Collected data entries:
+ + +
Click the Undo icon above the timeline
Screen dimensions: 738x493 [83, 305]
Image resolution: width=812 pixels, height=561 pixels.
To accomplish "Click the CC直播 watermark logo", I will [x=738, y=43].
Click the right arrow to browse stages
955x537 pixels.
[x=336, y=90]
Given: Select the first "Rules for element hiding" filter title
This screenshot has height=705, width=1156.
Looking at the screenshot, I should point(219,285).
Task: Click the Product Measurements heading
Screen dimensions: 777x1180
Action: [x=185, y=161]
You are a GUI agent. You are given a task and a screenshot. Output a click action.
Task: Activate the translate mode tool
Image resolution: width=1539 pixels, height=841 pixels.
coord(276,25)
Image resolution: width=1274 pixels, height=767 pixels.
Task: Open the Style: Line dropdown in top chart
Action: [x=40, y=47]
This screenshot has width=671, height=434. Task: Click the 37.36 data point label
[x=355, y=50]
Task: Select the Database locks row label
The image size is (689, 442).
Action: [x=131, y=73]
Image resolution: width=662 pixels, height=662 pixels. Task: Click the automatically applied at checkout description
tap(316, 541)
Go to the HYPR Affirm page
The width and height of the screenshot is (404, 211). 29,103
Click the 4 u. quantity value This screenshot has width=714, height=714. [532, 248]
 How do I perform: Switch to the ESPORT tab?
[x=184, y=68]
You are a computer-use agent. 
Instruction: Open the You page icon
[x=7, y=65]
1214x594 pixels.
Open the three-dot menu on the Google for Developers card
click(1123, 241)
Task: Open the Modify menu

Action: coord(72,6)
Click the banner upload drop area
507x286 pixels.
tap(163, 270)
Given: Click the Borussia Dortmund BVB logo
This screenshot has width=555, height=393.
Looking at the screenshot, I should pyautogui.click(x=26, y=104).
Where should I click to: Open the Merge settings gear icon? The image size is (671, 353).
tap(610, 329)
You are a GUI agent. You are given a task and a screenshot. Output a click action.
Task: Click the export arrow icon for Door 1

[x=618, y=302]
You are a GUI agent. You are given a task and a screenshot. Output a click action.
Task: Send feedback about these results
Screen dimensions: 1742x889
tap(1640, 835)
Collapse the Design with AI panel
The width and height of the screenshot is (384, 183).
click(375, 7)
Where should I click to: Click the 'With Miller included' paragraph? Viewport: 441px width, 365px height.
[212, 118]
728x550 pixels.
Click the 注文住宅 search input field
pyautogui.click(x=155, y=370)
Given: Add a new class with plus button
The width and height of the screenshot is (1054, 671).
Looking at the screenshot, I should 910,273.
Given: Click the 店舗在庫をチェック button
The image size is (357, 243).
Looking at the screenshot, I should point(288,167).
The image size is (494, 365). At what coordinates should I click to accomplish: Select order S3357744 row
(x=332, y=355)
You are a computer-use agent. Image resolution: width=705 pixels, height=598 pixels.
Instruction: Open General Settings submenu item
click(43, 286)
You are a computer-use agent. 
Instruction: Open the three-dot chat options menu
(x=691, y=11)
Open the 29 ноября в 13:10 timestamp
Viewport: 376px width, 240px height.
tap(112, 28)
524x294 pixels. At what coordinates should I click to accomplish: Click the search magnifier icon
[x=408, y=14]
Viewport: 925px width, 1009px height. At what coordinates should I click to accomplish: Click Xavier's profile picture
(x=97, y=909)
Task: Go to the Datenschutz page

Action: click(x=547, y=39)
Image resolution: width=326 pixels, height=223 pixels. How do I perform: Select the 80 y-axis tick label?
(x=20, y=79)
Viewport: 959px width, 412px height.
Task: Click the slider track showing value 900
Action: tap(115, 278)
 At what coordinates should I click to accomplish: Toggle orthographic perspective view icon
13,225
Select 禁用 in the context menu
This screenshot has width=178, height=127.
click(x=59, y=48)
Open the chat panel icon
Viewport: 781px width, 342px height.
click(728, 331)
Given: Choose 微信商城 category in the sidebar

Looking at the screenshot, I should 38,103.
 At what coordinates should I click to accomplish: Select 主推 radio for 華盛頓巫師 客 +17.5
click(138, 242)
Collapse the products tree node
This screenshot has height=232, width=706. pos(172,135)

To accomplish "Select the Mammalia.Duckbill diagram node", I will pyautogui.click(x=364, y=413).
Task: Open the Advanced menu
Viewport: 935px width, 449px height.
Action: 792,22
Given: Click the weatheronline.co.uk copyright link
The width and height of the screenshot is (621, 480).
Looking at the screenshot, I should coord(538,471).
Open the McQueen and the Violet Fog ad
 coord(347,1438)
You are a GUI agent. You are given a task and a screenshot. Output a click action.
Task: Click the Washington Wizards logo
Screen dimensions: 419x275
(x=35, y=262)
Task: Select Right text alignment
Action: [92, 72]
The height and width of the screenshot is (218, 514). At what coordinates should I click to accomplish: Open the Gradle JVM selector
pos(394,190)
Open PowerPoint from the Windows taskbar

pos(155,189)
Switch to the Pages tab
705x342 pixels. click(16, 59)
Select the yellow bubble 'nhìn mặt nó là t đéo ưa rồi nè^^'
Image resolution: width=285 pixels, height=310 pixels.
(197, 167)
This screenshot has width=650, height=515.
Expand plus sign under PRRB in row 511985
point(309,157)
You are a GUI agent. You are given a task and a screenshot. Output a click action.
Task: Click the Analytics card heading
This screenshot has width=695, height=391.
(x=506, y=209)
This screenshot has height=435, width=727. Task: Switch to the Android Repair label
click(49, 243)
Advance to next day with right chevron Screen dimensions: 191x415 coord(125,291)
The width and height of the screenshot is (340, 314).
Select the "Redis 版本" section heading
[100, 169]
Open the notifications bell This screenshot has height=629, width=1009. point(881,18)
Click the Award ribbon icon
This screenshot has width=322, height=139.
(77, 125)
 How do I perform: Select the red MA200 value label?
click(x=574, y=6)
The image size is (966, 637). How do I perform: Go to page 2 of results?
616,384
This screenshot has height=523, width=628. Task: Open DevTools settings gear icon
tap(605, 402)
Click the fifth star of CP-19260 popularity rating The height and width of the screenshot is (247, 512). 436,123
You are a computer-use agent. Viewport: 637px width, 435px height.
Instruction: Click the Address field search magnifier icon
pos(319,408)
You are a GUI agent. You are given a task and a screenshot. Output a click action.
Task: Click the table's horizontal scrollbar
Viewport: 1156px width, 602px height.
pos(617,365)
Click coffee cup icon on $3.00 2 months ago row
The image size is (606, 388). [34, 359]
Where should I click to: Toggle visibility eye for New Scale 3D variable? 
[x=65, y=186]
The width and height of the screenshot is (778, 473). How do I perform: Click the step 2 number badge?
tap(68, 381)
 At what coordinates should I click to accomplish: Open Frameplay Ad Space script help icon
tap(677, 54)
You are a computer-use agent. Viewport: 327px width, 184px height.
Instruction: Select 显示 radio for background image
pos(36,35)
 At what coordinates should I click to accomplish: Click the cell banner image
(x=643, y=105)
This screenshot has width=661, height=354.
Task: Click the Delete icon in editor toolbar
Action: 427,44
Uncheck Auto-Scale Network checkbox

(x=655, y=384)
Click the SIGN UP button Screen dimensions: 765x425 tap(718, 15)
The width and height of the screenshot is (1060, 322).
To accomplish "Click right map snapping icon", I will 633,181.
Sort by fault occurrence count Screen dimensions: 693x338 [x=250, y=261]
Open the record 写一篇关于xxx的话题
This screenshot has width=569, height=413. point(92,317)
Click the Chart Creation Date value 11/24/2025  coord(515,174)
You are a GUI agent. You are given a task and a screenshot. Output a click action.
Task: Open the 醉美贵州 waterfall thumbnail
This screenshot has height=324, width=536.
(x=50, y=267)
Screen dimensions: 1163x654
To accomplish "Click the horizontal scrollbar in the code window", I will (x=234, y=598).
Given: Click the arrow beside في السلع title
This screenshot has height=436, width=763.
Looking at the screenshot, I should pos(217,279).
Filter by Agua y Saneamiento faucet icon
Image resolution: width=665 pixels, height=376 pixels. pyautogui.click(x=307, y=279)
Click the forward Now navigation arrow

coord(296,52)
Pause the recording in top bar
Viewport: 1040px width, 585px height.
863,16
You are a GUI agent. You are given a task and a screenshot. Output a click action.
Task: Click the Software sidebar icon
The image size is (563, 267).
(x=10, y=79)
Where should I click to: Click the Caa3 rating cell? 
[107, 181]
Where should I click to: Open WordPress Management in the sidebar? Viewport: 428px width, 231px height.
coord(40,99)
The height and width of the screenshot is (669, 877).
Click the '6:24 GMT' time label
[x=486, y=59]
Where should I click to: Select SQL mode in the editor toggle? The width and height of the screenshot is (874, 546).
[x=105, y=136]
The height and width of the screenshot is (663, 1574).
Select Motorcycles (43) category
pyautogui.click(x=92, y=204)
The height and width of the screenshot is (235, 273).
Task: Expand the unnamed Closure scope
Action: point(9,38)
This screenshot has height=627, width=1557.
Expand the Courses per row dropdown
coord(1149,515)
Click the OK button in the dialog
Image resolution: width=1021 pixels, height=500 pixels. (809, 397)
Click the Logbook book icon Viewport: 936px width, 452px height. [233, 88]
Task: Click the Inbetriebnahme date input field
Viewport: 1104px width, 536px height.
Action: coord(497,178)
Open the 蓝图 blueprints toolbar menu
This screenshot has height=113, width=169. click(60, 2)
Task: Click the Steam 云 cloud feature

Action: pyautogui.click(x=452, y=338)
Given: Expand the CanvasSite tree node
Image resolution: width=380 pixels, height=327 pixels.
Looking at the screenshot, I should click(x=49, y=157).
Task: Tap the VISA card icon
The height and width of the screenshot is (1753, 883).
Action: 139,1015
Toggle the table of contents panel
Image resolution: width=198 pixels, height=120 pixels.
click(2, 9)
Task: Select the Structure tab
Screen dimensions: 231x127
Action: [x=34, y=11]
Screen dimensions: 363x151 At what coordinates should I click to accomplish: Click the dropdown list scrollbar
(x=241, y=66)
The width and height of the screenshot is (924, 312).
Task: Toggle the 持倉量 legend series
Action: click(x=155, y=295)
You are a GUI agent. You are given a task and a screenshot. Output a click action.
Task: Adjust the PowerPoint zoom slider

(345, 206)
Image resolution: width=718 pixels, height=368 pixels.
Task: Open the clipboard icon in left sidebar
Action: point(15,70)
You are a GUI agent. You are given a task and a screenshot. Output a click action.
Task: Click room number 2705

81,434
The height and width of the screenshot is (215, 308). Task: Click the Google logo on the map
+ + +
## PROBLEM STATEMENT
Which of the lines in the data contain the string "computer"? Return each one.

## SOLUTION TO THIS PROBLEM
You are a computer-use agent. 
You are a computer-use agent. Image resolution: width=705 pixels, height=598 pixels.
You are a computer-use agent. 
You are a computer-use agent. Viewport: 637px width, 435px height.
You are a computer-use agent. Viewport: 327px width, 184px height.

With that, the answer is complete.